Une mise à jour de CBB sur la COVID-19 montre une augmentation de l’activité des ventes aux enchères en gros

La dernière mise à jour du secteur de l’automobile sur la COVID-19 du Canadian Black Book, effectuée le 22 avril, révèle une augmentation de l’activité des ventes aux enchères en gros au Canada.

ADESA, par exemple, a ouvert ses enchères partout au Canada (à l’exception de l’Ontario et du Québec) et ne fonctionne qu’en diffusion simultanée. Toutefois, pour la vente aux enchères ADESA de Toronto, ils offriront la diffusion simultanée et les ventes cette semaine, avec un commissaire-priseur numérique. Les ventes aux enchères de Manheim sont temporairement fermées, mais le service d’enchères numériques MUVIT de Cox Automotive est ouvert.

« Du point de vue de la vente au détail, l’Ontario et le Québec demeurent dans un état semi-fermé, puisque les contacts entre personnes ne sont pas autorisés », a déclaré CBB. « À l’heure actuelle, en Ontario, l’état d’urgence est prolongé jusqu’au 12 mai ; pour ce qui est du Québec, c’est jusqu’au 4 mai. On espère que les deux provinces assoupliront bientôt les règles et permettront à l’ouverture des opérations de vente.

Les concessionnaires de ces provinces peuvent entretenir des voitures — une victoire particulièrement importante pour les concessionnaires québécois, puisque seuls quelques privilégiés pouvaient le faire et seulement pour les besoins des services d’urgence.
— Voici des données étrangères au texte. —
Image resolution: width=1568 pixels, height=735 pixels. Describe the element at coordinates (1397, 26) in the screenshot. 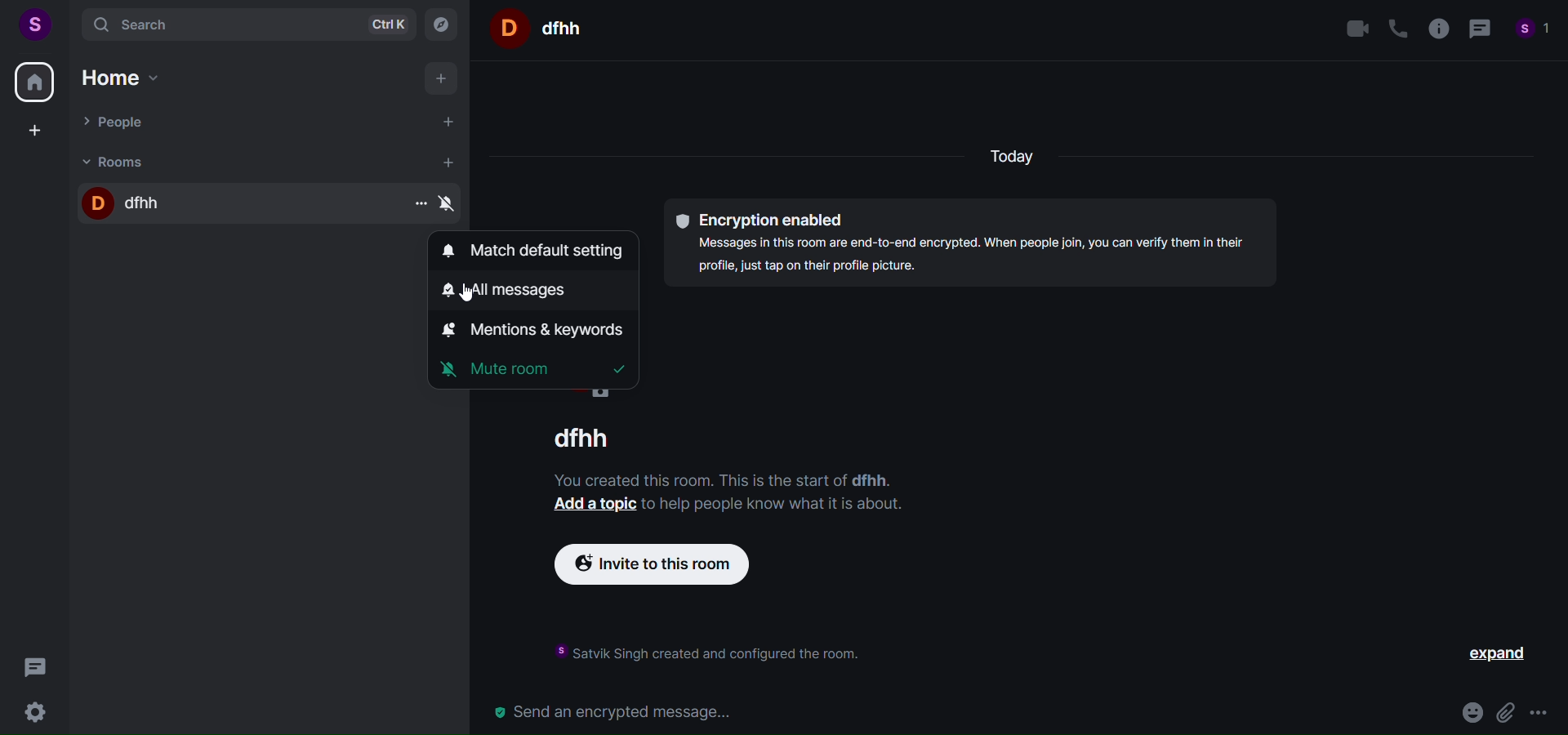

Certains protocoles doivent être mis en place, et les ventes ne peuvent pas être faites en personne.

« Les autres provinces n’ont pas de restrictions de ce genre », a déclaré le CBB. « Cependant, de nombreux concessionnaires ont volontairement pris des mesures spéciales pour fermer et protéger à la fois le personnel et les clients. »

Pour ce qui est du prix des véhicules, Canadian Black Book anticipe des semaines d’instabilité qui pourraient s’étendre jusqu’en mai en raison de la prudence des consommateurs.

Quant au dollar canadien, de 0,77 $ qu’il valait au début de janvier, il a plongé à 0,69 $ à la fin de mars ; cependant, il a rebondi (légèrement) pour s’établir aux environs de 0,71 $. Quand il se situe sous les 0,85 $, on considère qu’il est difficile de préserver les activités d’exportation de véhicules d’occasion vers les États-Unis et à l’étranger.

« Ce flux de véhicules contribue à maintenir les prix de gros et les valeurs résiduelles prévues en siphonnant des quantités considérables des stocks en gros », a déclaré CBB.

Enfin, on se retrouve avec deux scénarios de récession : une récession très probable et une récession sévère.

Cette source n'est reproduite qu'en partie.